Sejarah Islam di dunia berlangsung dari abad ke-6 Masehi hingga abad ke-12 Masehi. Dimulai dari periode kepemimpinan Nabi Muahammad SAW ( 622-632 M ), kemudian diteruskan oleh generasi Khulafaurasyidin ( 750-1258 M), kemudian masa kekhalifahan bani Umayyah ( 661-750 M ), dan Bani Abbasiyah ( 750-1258 M ) hingga terakhir rutuhnya kekhalifahan Turki Usmani pada tanggal 3 Maret 1924 M.[2]

  1. Periode Kepemimpinan Nabi Muhammad ( 622-632 M )

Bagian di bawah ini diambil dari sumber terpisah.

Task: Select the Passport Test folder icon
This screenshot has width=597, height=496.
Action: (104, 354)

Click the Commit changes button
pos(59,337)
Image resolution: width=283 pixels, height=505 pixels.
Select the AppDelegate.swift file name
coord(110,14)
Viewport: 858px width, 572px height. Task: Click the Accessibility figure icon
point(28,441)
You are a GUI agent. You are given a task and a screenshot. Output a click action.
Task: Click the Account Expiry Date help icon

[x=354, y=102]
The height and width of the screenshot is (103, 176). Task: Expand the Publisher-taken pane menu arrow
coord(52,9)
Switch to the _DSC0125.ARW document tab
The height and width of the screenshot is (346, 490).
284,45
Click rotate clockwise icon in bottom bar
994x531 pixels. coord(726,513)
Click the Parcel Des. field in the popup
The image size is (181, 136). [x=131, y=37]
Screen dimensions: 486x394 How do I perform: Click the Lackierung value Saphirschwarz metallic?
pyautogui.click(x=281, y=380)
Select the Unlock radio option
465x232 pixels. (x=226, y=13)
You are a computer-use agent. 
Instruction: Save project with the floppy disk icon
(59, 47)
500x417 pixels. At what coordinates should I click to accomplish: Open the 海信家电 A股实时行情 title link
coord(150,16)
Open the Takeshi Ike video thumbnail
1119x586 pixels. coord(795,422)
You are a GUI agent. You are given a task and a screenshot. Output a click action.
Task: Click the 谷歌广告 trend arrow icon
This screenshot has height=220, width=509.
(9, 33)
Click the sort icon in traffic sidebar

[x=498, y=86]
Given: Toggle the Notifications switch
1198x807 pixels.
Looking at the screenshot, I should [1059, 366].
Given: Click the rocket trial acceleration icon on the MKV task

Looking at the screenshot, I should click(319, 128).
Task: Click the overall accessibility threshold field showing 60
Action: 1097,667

Perkembangannya dibagi menjadi dua fase, yaitu fase perjuangan di Mekkah dan fase perkembangan Islam di Madinah. Fase mekkah berlangsung selama 13 th. Fase ini merupakan fase paling berat yang dialami Nabi Muhammad karena ia harus mengahadapi berbagai tantangan dari kaum kafirin. Karena besarnya tantangan di mekkah, nabi Muhammad SAW bersama pengikutnya pun hijrah ke Madinah. Dilanjutkan fase kedua perkembangan Islam terjadi di Madinah dan berlangsung selama 10 th. Fase ini dimulai saat nabi Muhammad dan pengikutnya hijrah dari Mekkah. Di Madinah , nabi mulai membangun peradaban dan masyarakat yang madani di bawah pemerintahan Islam.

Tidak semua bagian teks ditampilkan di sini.